Stored items

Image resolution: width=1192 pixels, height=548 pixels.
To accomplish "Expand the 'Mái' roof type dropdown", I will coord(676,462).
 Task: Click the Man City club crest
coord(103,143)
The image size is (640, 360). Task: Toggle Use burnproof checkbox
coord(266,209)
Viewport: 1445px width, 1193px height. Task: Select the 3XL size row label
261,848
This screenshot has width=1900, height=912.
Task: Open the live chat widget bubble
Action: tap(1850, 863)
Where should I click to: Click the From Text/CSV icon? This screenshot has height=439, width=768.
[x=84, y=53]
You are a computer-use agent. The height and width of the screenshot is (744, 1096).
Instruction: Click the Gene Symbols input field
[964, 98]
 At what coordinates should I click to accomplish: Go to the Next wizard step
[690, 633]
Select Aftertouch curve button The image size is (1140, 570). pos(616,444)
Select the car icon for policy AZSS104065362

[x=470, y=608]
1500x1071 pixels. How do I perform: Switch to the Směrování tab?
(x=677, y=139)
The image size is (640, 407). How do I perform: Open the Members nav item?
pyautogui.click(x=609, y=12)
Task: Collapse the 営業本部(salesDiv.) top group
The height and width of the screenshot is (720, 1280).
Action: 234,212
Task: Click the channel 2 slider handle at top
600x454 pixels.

Work request: What you write should match, character for character, the lines from the one with "Where should I" to the end of the data, both included.

Output for this task:
Where should I click to: Click the From Text/CSV icon? This screenshot has height=439, width=768.
[x=84, y=53]
You are a computer-use agent. The height and width of the screenshot is (744, 1096).
Instruction: Click the Gene Symbols input field
[964, 98]
 At what coordinates should I click to accomplish: Go to the Next wizard step
[690, 633]
Select Aftertouch curve button The image size is (1140, 570). pos(616,444)
Select the car icon for policy AZSS104065362

[x=470, y=608]
1500x1071 pixels. How do I perform: Switch to the Směrování tab?
(x=677, y=139)
The image size is (640, 407). How do I perform: Open the Members nav item?
pyautogui.click(x=609, y=12)
Task: Collapse the 営業本部(salesDiv.) top group
The height and width of the screenshot is (720, 1280).
Action: 234,212
Task: Click the channel 2 slider handle at top
600x454 pixels.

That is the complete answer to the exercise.